Sunday, June 9, 2019

key tronic corp. Keyboard 065-01149- on Entrex Data/Scope

Now that we can finally see more close up what the internal workings of an Entrex Data/Scope keyboard look like, we can see the manufacture and at least one of the model numbers:

KEY TRONIC CORPORATION

065-01159-

And then the stamped 003 after that.  Not sure how significant that is, but since it's stamped and the other numbers are etched directly into the board, it seems like those last 3 digits can change easily, where the previous digits are the true model number "set in stone" for this board.

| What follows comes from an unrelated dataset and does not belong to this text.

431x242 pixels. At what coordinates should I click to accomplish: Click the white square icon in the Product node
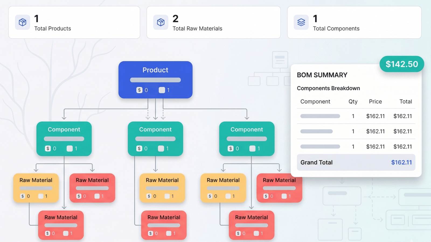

Let's see what insights the experts over on Deskthority.com have on this...

 




Thursday, June 6, 2019

Entrex Data/Scope in Atari 400 800 XL XE catalog - ZiMAG

I came across this advertisement for ZiMAG magnetic media (clearly quite vintage early 80s) at 


And on PAGE 10 (or 11, depending on if you count the front cover as page 1), we clearly see an Entrex Data/Scope!  What's that doing in there?  Well...let's take a closer look...
Firstly, the chassis cover is painted this very nice dark charcoal color, which matches the advertisement colors very nicely.  I've never seen one in charcoal before, only white and off-white (or yellowed with age).  I've seen red, but then again, it could be for exactly the same "display only" reason that I suspect here.  Here's why I say this:

It sure looks like the blue and white keys have been all painted black, and that a few red and black keys have been moved around a bit.  (Note that only a few black keys show the white lettering, but most are just plain black).  
For example, the HELP! key should be on the top of the right (atop the right vertical row), but instead, it is on the extreme left middle of the main key group, which should be a red RESET key instead of the black HELP! key.
It sure looks to me like this keyboard has been modified for the aesthetics of the advertisement, rather than functionality.  Still, VERY nice job...from first glance, it is quite an attractive piece in this context.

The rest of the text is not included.